Durante o depoimento do agente Werlang, que compareceu ao Congresso em companhia de um delegado da PF de Curitiba, José Alberto de Freitas, os parlamentares da oposição chegaram a fazer uma pergunta curiosa. Quiseram saber se o agente não achava que os chefes que haviam determinado que instalasse a escuta não estavam interessados em provocar um incidente para comprometer a Lava Jato com um ato ilegal, capaz de atrapalhar o andamento dos trabalhos. Werlang disse que não.

O esforço da oposição para minimizar um episódio muito mais grave do que parece é compreensível. Conforme o agente, um dos delegados que determinou que instalasse a escuta foi o delegado Igor Romário de Paula, que costuma dar entrevistas coletivas após as operações da Lava Jato. Outro foi Márcio Anselmo, também delegado. Na reta final da campanha de 2014, os dois se destacaram por manifestações contra o governo Dilma no Facebook, conforme revelou Julia Duailibi em reportagem do Estado de S. Paulo. Ela contou que o delegado Igor Romário participava de um grupo no Facebook chamado Organização de Combate a Corrupção, cujo símbolo é uma imagem distorcida da presidente Dilma, com dentes de vampiro e uma faixa “Fora PT.”Soube-se pela reportagem que, comentando uma notícia que dizia que Lula havia comparado o PT a Jesus Cristo, o delegado Anselmo fez um apelo: “alguém segura essa anta, por favor.”
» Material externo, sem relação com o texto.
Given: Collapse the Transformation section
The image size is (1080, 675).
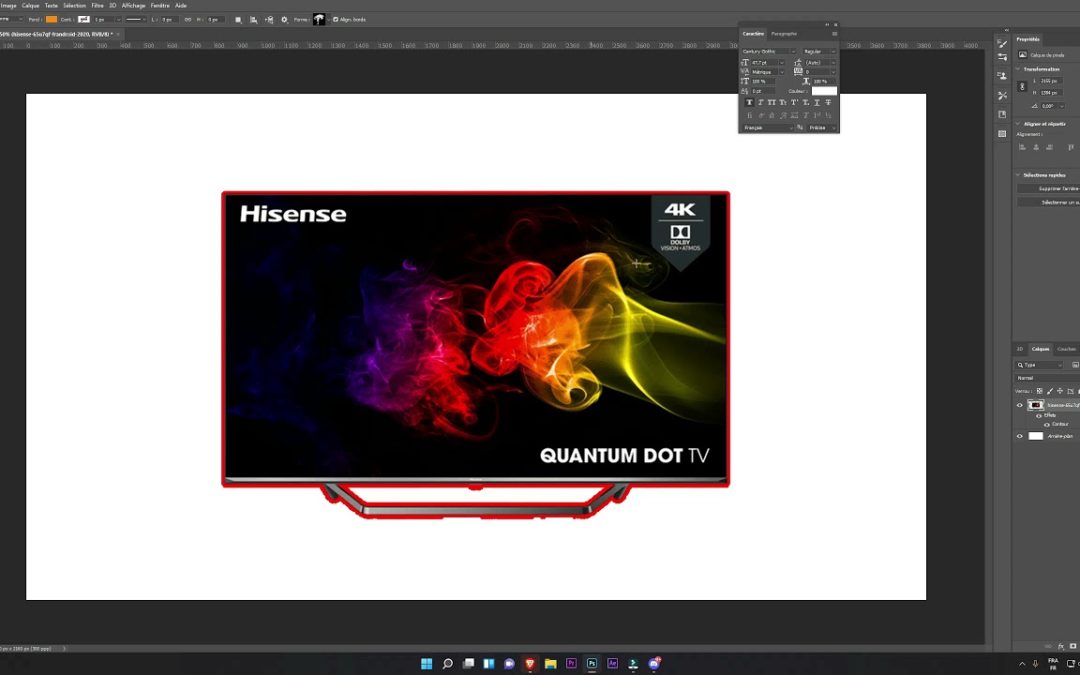Looking at the screenshot, I should 1018,69.
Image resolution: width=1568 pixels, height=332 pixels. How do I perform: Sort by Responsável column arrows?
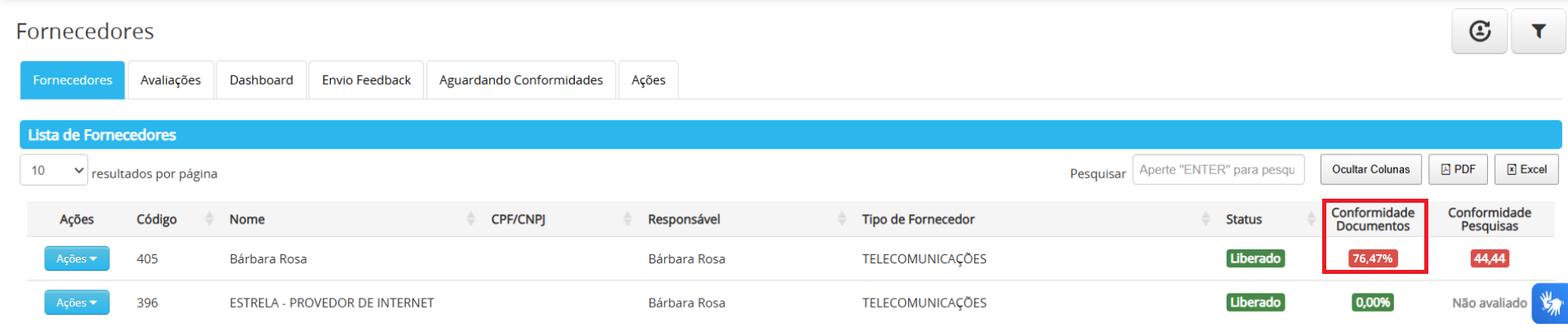click(841, 219)
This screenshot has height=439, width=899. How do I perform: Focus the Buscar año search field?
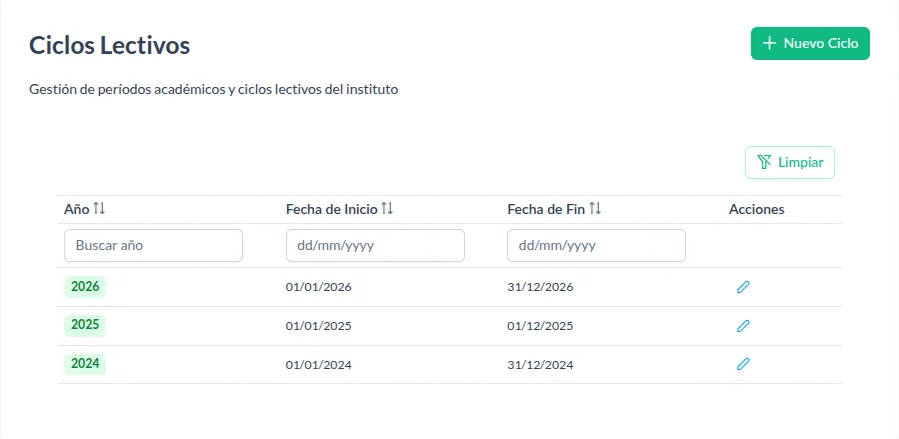153,245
Embora a Constituição brasileira assegure a todo cidadão o direito a liberdade de expressão, o regimento da Polícia Federal proíbe, por motivos óbvios, manifestações desrespeitosas em relação a autoridades. 
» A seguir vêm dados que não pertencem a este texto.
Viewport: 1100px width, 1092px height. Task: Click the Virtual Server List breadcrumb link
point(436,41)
Sabe-se que o caso provocou a abertura de uma investigação interna mas não há noticia de punição.

O caso relatado pelo agente Werlang envolve uma situação muito mais grave que um ato de desobediência ao regulamento. A escuta não-autorizada é crime, uma violação da intimidade que muitos juristas consideram até mais grave do que grampo telefônico não autorizado, pois envolve a liberdade de uma pessoa comunicar-se com outra, sem uso de qualquer aparelho ou instrumento.

Não custa lembrar que o relato sobre o grampo na carceragem de Curitiba — que precisa ser confirmado por novas investigações — narra uma história bastante conhecida sobre a cadeia de ilegalidades que sempre se produz quando policiais cometem atos a margem da lei e não são investigados corretamente

Ao primeiro crime, que já é grave, segue-se outro — a fabricação de um inquerito fajuto — destinado a esconder o que aconteceu, numa sequência que pode prolongar-se indefinidamente, como sabem todos aqueles que não perderam a memória sobre fatos muito mais graves que marcaram a ações policial-militares do regime de 64, e que ninguém quer que se repitam.

Ninguém quer que se repitam?

Depois do impressionante relato do agente da Polícia Federal, a CPI ouviu um empresário adversário do PT, de Lula, de Dilma — e da democracia — que, depois de pronunciar um discurso raivoso contra o governo, pediu uma intervenção militar no país.